/---

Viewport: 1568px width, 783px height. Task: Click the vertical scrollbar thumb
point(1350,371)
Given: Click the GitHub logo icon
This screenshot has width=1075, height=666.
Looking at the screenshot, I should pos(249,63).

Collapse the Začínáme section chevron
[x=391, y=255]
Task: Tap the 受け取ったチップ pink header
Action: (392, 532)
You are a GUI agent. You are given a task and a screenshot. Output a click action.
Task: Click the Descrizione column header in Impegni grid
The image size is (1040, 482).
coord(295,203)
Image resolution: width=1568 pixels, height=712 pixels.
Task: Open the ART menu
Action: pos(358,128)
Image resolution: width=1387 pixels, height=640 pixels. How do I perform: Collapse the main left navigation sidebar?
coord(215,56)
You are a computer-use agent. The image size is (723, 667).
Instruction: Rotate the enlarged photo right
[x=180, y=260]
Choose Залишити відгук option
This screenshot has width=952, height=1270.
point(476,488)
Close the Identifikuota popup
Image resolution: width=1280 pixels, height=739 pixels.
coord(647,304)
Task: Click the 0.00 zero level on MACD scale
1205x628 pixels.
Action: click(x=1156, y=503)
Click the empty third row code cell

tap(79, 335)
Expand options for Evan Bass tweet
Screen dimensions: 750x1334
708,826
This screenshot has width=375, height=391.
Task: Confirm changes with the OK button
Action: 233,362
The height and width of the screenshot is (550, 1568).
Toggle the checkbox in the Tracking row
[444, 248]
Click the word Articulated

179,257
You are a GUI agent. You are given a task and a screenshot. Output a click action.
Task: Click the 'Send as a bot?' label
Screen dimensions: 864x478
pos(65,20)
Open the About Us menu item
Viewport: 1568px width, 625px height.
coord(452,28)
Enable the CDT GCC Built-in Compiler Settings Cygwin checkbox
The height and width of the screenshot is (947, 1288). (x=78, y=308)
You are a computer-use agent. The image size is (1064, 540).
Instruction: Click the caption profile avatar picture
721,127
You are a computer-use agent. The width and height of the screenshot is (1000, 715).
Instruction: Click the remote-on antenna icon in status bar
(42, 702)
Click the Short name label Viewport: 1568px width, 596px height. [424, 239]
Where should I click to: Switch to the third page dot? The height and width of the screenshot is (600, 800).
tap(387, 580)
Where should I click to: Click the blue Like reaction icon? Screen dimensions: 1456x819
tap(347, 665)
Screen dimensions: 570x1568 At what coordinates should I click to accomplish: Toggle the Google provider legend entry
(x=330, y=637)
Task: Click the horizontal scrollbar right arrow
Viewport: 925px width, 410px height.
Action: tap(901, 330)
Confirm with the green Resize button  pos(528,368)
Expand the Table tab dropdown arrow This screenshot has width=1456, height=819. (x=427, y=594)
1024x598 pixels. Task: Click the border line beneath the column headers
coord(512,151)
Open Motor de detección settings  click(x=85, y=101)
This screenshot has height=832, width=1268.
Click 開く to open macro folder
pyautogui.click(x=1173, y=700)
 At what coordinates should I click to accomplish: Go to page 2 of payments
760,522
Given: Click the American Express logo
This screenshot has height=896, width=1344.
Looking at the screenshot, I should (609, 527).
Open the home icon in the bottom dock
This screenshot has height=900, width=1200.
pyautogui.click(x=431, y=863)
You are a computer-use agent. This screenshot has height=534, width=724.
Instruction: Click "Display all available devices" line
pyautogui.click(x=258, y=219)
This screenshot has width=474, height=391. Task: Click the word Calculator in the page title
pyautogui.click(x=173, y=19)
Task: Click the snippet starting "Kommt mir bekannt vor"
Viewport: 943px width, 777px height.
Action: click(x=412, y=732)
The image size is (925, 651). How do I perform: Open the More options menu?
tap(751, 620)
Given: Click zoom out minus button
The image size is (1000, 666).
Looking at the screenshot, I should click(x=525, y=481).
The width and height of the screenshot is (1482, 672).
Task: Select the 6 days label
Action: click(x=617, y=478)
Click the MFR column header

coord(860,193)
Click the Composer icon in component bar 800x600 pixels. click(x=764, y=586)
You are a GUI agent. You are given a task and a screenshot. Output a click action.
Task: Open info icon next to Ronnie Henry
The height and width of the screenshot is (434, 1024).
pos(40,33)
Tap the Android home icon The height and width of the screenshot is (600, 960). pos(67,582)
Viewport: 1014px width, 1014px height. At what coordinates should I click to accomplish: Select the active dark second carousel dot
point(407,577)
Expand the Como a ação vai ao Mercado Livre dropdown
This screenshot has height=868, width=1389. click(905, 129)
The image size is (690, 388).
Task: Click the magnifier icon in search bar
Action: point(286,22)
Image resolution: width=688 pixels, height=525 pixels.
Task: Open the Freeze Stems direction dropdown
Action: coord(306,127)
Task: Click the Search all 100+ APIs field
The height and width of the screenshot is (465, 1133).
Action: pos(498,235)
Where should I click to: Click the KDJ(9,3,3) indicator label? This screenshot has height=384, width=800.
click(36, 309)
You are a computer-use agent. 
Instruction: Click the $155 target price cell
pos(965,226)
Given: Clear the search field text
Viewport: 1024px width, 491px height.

\---

**THE PROBLEM:** Search the records for lines holding the word "logo", then copy each line you find.

**COMPLETED TASK:**
Given: Click the GitHub logo icon
Given: Click the American Express logo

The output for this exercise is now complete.